INSTRUCTION: Write out everything from the beginning of the items below down to the line containing "tap(682, 198)", both ends included. Omit the pictures.
— Begin LISTED ENTRIES —
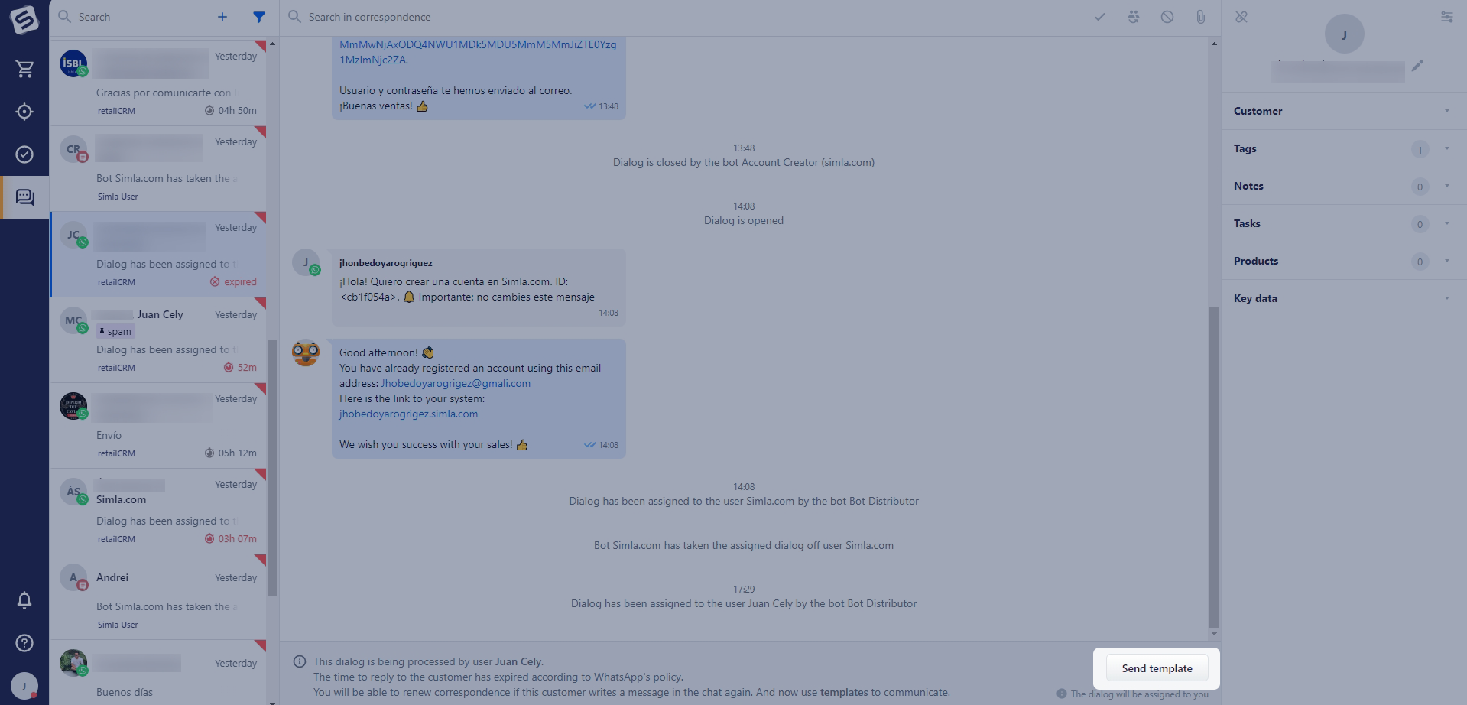This screenshot has height=705, width=1467.
Task: Expand the Key data section
Action: 1344,298
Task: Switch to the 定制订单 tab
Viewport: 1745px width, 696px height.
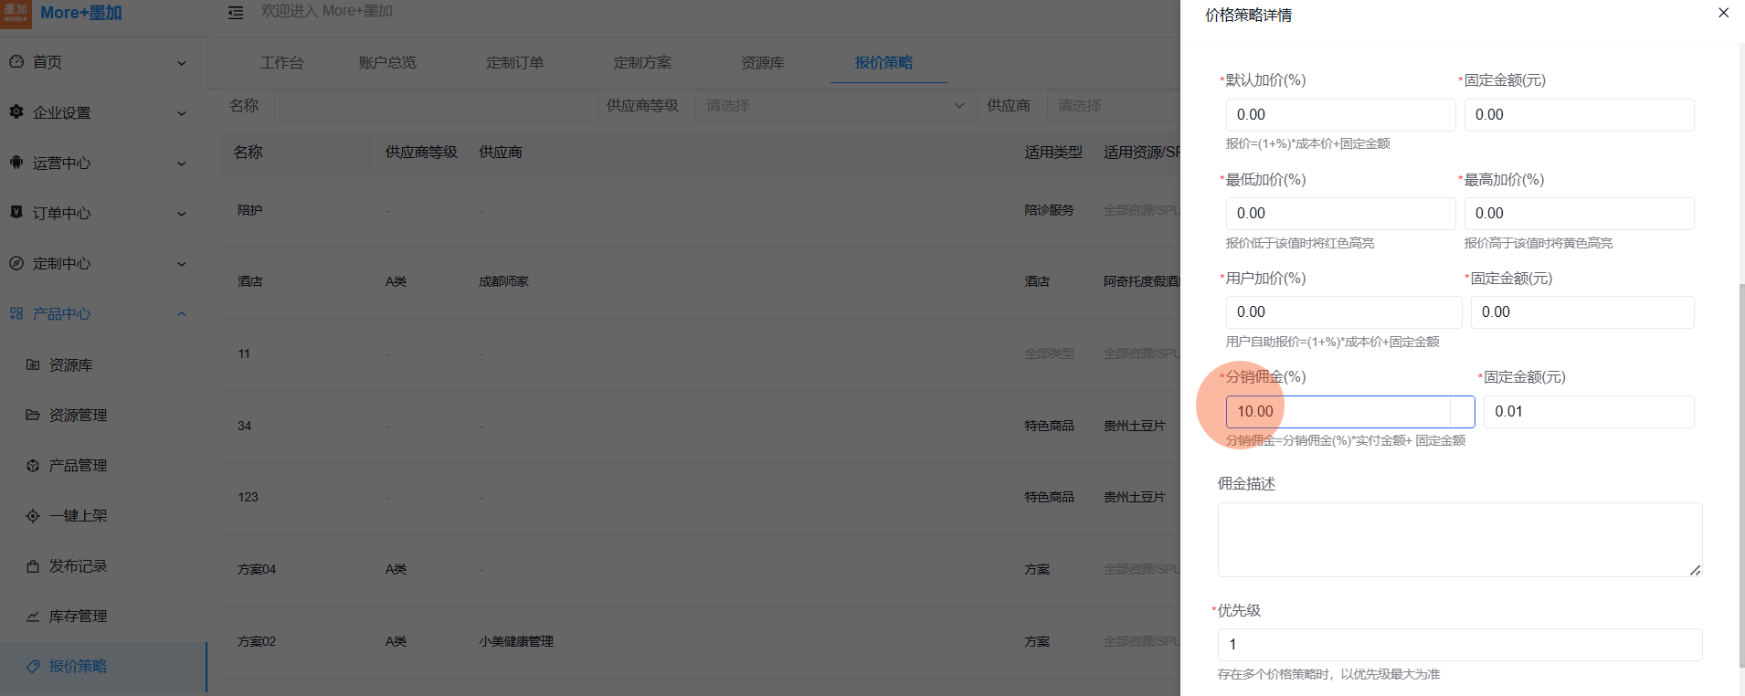Action: click(x=514, y=63)
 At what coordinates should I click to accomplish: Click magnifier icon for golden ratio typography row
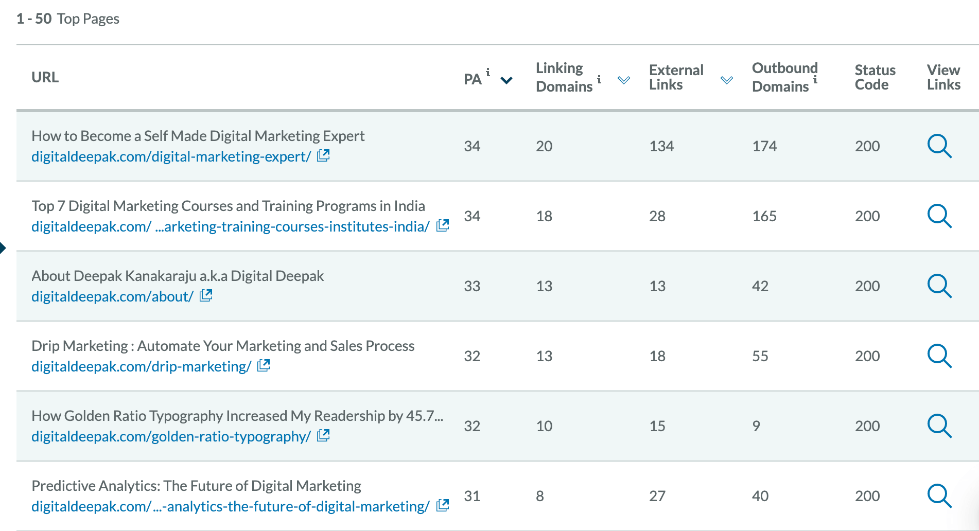[x=939, y=426]
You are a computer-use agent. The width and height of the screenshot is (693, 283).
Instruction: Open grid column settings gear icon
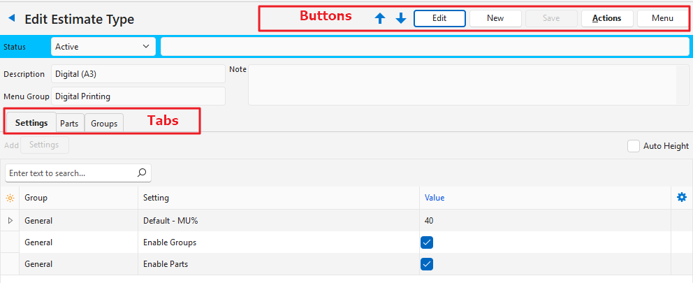tap(682, 198)
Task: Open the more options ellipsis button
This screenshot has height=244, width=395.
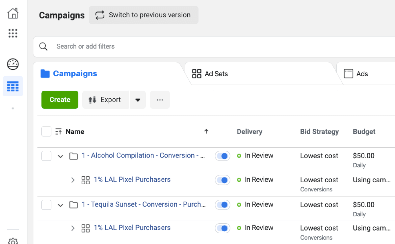Action: coord(160,100)
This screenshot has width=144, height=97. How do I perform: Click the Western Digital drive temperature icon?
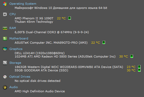139,67
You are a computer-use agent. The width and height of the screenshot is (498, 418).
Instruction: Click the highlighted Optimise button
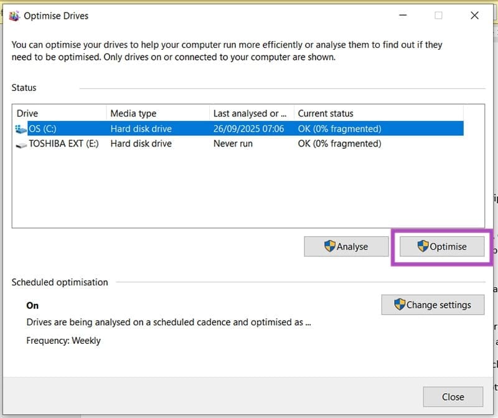[x=442, y=247]
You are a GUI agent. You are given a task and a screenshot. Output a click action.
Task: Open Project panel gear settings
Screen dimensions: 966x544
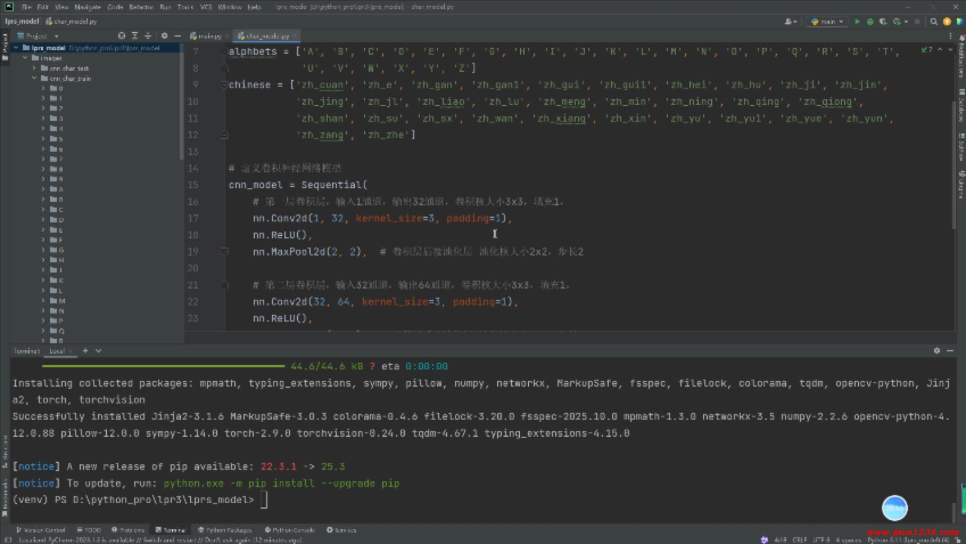(x=164, y=36)
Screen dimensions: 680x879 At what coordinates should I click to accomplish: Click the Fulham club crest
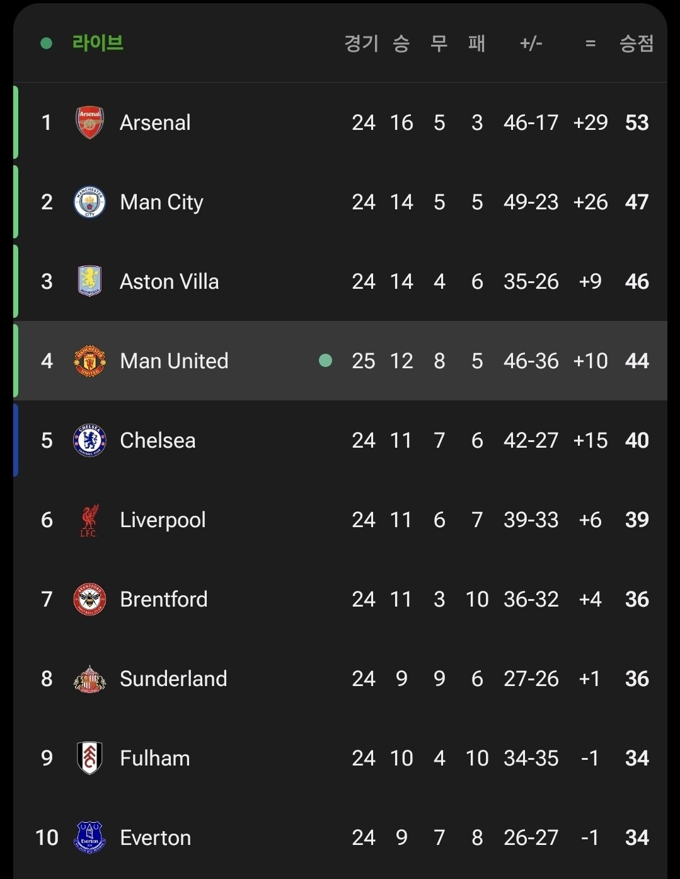pos(89,758)
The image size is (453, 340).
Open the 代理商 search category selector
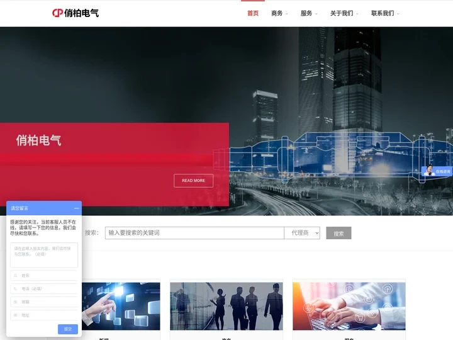302,233
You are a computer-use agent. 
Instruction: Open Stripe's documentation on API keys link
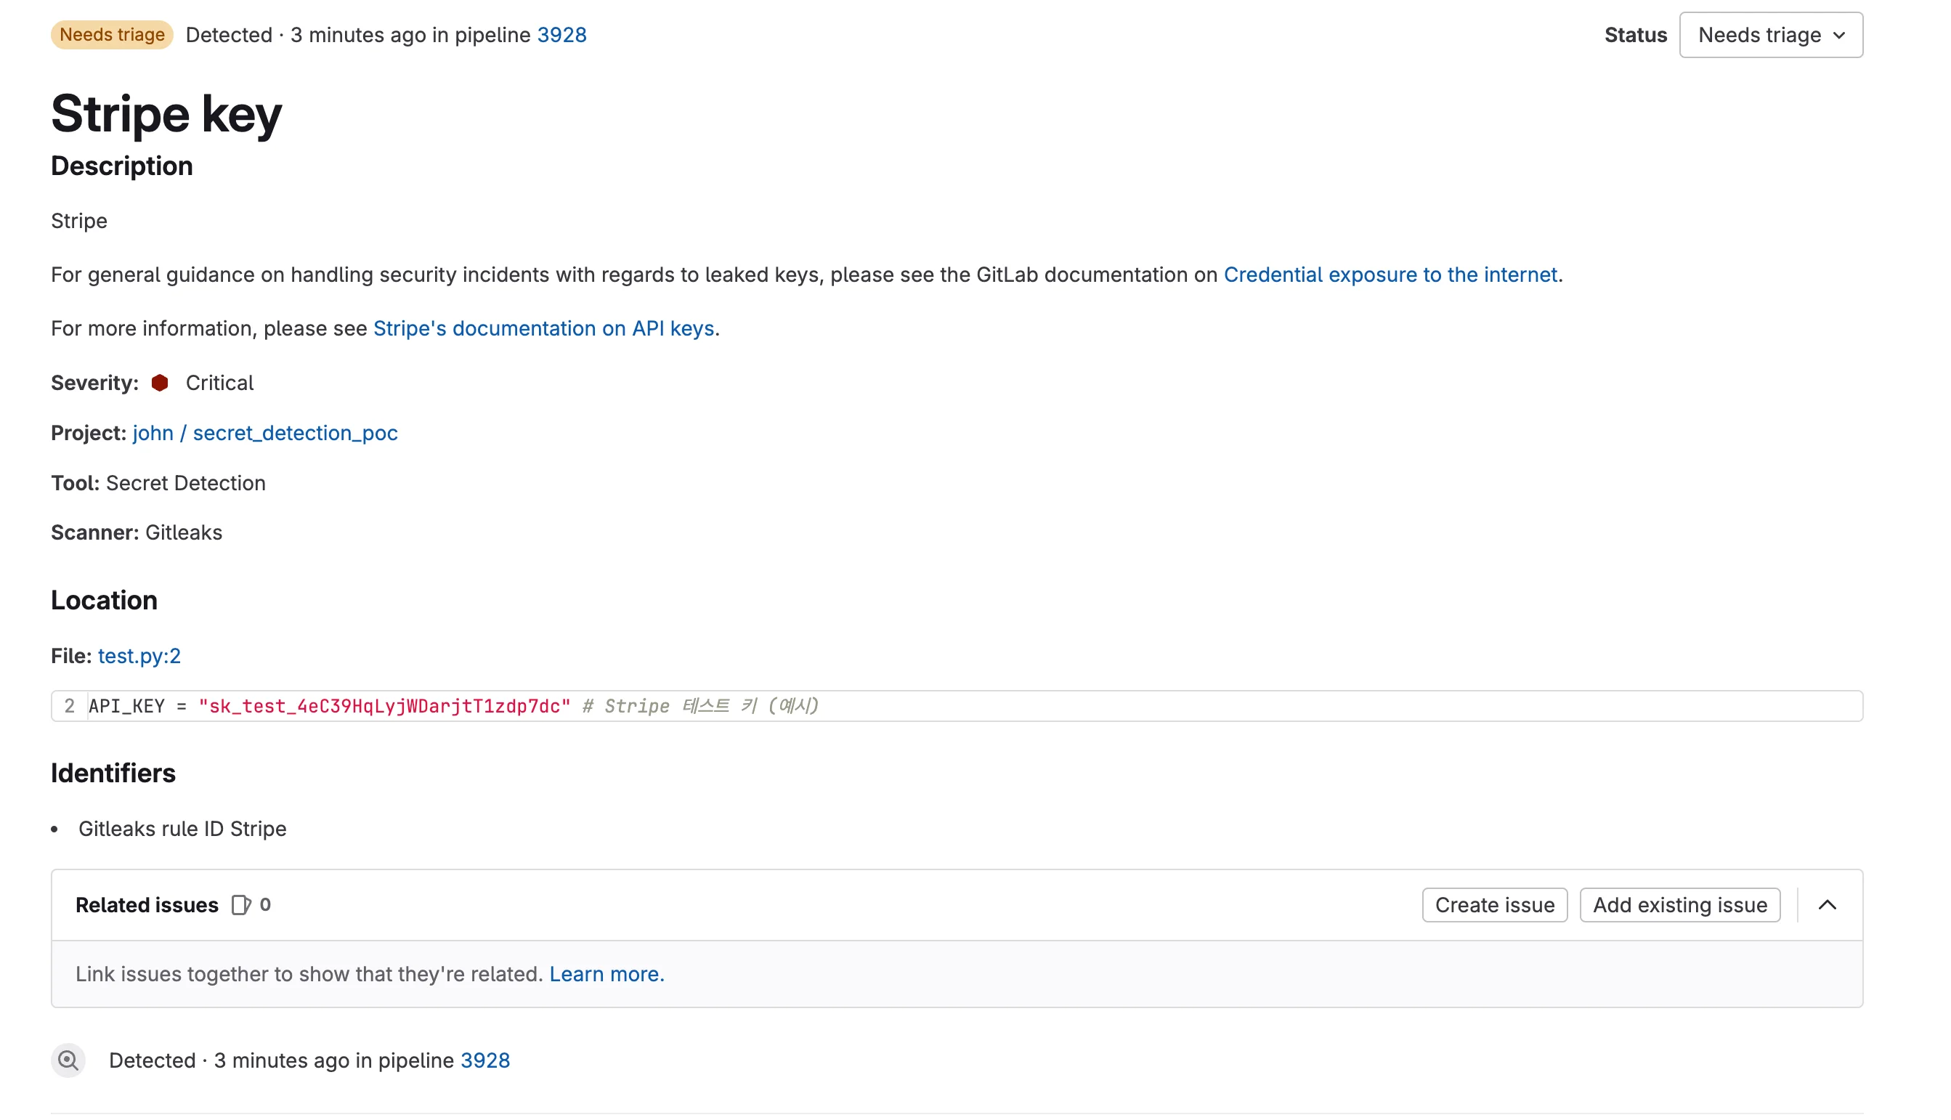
— End LISTED ENTRIES —
WORKED ANSWER:
This screenshot has height=705, width=1467.
Task: Expand the Key data section
Action: 1344,298
Task: Switch to the 定制订单 tab
Viewport: 1745px width, 696px height.
Action: click(x=514, y=63)
 At what coordinates should I click to accomplish: Click magnifier icon for golden ratio typography row
[x=939, y=426]
You are a computer-use agent. The width and height of the screenshot is (693, 283).
Instruction: Open grid column settings gear icon
tap(682, 198)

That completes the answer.